Moon dust & hard businesshttp://businesstoday.digitaltoday.in/in ... 2&Itemid=1
Even before Chandrayaan’s launch, while India and the world were worrying over the global financial meltdown, Antrix had crossed a milestone unnoticed and unheralded. It delivered a communications satellite, the W2M, to the Paris-based Eutelstat, a leading telecom operator, on October 18.
Although the W2M satellite—unlike the home-grown Chandrayaan-1—was conceived and built in association with EADS Astrium, the European satellite major, it was the first complete commercial satellite built by ISRO for a foreign client. Antrix is tight-lipped about the size of the deal or its share, but insiders said the contract was worth about Rs 350 crore, or close to Chandrayaan’s cost.
As the W2M was shipped, K.R. Sridhara Murthi, Antrix’s Managing Director, had told Business Today: “Today is a great day for us. For the first time, India has shipped a commercial satellite for export.”
The outside world had little clue about W2M, but Antrix does not mind. It is now putting together another satellite, Hylas, for a UKbased client, even as ISRO works on Chandrayaan-2. “Work on Chandrayaan-2 will start soon… It will contain an orbiter, a lander to soft-land in the moon and a rover to pick up samples and analyse them,” says Nair, adding: “Mars is our next challenge.”
On the edge
ISRO’s edge so far has been its ability to offer the cheapest platform for launching “light” satellites, even as it faces tough competition from global players in all its segments—satellite building and launching, and offering transponders on its satellites.
“We are not operating in isolation. We have adopted the cooperate-and-compete approach... that is how we have to do business and survive,’’ says Murthi. Antrix is not ready to spell out its rates vis-a-vis those of the competition, but Murthi says: “We can be 30 per cent cheaper if we can have an end-to-end value addition—from design to delivery of service.” And that has not happened yet.
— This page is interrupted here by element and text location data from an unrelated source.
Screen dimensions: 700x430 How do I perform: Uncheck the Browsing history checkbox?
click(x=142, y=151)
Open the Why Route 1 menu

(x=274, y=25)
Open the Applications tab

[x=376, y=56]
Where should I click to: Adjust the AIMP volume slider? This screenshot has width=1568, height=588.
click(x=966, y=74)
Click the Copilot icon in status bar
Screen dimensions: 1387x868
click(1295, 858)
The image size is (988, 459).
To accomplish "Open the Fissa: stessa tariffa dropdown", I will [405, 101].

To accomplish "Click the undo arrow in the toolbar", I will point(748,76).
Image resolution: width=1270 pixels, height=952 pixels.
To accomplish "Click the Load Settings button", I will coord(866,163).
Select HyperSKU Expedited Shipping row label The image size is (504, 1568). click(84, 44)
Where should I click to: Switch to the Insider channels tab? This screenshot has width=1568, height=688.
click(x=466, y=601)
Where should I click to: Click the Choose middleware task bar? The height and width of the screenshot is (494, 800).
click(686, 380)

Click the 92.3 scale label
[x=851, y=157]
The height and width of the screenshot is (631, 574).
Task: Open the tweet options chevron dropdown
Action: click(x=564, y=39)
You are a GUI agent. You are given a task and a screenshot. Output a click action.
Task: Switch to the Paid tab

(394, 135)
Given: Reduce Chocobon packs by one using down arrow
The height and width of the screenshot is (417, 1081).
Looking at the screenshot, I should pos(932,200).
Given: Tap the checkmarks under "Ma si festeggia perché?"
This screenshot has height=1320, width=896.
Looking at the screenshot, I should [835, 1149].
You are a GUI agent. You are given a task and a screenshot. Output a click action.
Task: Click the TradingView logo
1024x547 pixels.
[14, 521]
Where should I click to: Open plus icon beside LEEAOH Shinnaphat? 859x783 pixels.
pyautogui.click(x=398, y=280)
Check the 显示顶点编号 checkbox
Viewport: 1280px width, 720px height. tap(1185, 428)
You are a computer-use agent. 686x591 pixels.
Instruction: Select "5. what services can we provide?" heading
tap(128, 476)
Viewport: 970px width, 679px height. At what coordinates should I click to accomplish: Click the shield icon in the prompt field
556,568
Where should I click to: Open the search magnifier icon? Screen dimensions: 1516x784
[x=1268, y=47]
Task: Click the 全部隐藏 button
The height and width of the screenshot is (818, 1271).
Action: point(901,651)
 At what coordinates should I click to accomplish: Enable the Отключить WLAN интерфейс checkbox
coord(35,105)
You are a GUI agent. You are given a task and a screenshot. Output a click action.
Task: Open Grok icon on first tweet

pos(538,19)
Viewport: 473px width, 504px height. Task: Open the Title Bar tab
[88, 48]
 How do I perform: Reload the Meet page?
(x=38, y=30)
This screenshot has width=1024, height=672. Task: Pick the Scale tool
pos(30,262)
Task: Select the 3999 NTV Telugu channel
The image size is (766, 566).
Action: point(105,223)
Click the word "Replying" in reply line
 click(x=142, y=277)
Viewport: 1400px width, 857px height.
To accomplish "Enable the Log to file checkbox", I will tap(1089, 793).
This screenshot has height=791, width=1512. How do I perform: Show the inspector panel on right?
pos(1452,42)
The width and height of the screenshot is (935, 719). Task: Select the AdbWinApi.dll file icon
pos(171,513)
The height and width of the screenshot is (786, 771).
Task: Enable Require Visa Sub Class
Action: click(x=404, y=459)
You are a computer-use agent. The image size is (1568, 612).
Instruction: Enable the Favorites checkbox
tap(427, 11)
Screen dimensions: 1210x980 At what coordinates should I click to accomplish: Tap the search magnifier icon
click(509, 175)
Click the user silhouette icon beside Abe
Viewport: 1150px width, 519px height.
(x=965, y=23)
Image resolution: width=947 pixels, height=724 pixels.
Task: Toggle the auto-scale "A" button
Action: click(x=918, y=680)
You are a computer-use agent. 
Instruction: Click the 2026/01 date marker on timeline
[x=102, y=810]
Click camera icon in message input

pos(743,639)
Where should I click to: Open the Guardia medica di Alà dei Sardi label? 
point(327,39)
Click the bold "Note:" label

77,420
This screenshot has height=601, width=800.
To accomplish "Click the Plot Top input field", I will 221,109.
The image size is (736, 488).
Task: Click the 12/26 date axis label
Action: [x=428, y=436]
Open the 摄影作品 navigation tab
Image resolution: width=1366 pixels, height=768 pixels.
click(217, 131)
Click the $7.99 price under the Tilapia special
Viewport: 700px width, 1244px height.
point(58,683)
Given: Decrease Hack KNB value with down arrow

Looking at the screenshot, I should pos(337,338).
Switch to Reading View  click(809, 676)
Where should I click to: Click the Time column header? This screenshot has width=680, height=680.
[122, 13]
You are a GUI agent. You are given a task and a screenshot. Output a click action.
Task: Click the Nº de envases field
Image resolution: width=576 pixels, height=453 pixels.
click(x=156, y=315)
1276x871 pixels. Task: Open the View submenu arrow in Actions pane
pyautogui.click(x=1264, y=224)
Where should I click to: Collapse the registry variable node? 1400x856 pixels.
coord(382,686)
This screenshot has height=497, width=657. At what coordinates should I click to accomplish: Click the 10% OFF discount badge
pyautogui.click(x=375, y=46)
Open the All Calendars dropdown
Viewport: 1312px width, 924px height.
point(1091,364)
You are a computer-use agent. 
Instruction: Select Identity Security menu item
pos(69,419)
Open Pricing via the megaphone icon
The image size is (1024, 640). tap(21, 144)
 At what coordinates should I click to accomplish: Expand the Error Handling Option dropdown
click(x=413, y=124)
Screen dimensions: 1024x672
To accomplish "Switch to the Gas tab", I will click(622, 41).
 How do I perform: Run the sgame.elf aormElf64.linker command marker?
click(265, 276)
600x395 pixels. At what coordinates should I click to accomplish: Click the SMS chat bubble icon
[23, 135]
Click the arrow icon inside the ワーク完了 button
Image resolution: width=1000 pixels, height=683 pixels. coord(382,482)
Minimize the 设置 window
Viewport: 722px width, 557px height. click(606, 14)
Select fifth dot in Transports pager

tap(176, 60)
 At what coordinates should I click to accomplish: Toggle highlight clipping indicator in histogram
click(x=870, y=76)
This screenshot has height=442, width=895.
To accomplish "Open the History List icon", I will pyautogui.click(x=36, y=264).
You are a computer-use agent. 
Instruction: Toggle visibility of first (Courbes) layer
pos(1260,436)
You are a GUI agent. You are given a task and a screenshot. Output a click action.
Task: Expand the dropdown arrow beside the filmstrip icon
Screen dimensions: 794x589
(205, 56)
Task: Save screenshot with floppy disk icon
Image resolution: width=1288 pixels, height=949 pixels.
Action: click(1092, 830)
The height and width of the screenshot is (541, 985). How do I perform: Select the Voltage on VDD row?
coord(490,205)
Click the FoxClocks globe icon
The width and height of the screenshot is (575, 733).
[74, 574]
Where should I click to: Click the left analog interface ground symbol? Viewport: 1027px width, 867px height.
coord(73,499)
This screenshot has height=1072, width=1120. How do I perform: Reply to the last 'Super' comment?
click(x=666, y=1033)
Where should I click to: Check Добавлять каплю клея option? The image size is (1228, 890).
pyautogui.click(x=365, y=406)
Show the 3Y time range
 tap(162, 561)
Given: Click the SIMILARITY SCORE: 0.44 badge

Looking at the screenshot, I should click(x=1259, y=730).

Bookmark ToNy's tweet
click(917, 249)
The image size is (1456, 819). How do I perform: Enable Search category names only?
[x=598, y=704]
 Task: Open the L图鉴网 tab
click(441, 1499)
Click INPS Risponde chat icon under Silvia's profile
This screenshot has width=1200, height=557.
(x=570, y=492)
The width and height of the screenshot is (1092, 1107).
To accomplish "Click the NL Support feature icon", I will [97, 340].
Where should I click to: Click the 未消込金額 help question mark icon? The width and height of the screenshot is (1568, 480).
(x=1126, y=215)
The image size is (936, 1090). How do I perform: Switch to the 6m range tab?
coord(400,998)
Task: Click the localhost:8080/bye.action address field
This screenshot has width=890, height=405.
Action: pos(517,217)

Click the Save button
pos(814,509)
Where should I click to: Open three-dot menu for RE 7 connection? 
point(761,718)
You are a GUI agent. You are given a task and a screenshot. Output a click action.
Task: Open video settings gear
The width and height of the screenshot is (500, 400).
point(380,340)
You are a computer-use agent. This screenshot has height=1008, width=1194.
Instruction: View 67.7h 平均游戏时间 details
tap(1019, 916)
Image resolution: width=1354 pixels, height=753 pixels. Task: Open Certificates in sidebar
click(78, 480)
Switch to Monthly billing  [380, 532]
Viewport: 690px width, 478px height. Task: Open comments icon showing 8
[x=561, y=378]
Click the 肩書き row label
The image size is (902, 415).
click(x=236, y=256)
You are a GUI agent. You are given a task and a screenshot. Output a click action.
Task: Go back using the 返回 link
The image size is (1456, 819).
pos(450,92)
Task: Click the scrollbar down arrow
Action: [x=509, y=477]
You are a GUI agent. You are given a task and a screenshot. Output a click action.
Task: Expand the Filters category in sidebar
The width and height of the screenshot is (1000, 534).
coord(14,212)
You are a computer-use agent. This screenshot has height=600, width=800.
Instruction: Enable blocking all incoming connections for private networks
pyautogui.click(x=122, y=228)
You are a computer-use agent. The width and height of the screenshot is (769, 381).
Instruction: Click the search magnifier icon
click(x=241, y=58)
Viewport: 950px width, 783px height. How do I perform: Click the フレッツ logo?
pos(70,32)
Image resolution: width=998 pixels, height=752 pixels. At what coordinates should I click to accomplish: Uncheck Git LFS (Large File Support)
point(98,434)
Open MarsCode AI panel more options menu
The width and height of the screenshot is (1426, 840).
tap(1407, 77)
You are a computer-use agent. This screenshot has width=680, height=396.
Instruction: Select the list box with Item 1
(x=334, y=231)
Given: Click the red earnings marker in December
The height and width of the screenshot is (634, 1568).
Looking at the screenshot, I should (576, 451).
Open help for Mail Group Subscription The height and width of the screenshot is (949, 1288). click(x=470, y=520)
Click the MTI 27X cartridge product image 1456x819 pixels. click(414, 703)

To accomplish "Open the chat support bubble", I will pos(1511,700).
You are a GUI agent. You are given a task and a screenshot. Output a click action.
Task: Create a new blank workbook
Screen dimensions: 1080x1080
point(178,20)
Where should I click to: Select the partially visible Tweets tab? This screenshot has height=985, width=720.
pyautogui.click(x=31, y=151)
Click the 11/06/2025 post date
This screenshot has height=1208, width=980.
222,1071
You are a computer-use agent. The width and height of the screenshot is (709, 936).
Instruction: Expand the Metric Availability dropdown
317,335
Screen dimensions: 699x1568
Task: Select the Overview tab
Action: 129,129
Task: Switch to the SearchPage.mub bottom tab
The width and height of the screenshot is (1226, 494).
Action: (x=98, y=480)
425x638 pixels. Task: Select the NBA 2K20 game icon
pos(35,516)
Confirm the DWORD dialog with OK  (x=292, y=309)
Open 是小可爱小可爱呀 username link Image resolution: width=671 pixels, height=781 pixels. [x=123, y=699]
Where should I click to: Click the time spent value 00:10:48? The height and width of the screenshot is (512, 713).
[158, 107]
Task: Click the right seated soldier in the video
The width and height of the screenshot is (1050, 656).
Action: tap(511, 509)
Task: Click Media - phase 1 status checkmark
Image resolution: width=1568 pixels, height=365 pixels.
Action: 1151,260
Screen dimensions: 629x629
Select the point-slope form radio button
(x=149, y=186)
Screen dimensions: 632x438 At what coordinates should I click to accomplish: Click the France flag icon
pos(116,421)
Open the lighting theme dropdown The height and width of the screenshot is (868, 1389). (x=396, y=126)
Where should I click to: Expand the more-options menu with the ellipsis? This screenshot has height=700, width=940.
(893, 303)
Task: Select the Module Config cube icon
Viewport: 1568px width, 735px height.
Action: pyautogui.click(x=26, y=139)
Antrix is not the only one reaping gains. India’s private sector has latched on to the subcontracts from the space programme. The domestic industry, apart from meeting 30-35 per cent of ISRO’s orders for components and services, also gets orders from Antrix worth 20-30 per cent of its annual revenue, which is expected to be Rs 940crore in 2008-09. For example, the Rs 100-crore deep-space network built by the public sector Electronics Corporation of India (ECIL) on Bangalore’s outskirts, had components built by many others, including private sector Indian companies.
Apart from majors like ECIL or Godrej, ISRO’s activities have helped scores of medium-scale industries like Avasarala Technologies in Bangalore and Astra Microwave Products and MTAR, both in Hyderabad. “Over the last two years, we have got orders worth Rs 25 crore each from ISRO, and I think the orders are only going to rise in the coming years,” says B. Malla Reddy, MD & CEO of the listed Astra, which supplies transmit/ receive (TR) modules for remote sensing satellites, automatic weather stations and C-band and Ku-band receivers.
Avasarala, which supplies heat pipes for payload structural panels, is moving up the value chain. “We are thinking of migrating into total assembly of structural panels,” says T.T. Mani, MD & CEO of Avasarala, which hopes to end the year with revenues of Rs 200 crore, up Rs 48 crore over last year’s figure.
Antrix reported revenues of Rs 940 crore and a profit after tax of Rs 168 crore in 2007-08, an increase of 41 per cent and 60 per cent, respectively, on the corresponding figures for the previous year. “Antrix is an amazing success story. It was started with equity of just Rs 1 crore in 1994, and you can see where it is now,” says S.V. Ranganath, Special Secretary (Finance), in the Department of Space.
U. Sankar, author of The Economics of India’s Space Programme, notes that ISRO’s market opportunities lie in, among others, the launch of small satellites in polar orbits. “Its unit launch cost is lower because of its learning-bydoing approach, lower cost of technical manpower and lower risk,” says the honorary professor at the Madras School of Economics.
S.R. Kulkarni, Professor of Astronomy & Planetary Sciences at Caltech, says the future of the space business and space science is quite bright. “India need not travel the same path as the pioneers or the new entrants, but can blaze a distinct trail by building on her strengths,”’ he says. (see next page) As for Chandrayaan itself, the possibilities for commercial gains are quite distant. “Right now, it will be premature to talk of the commercial spin-offs from Chandrayaan-1. But at a later stage we will think of possible launch opportunities for any private initiatives for moon probes and lunar missions. Like, for instance, small satellites, which will be launched either through private enterprises or through space agencies,’’ says Murthi.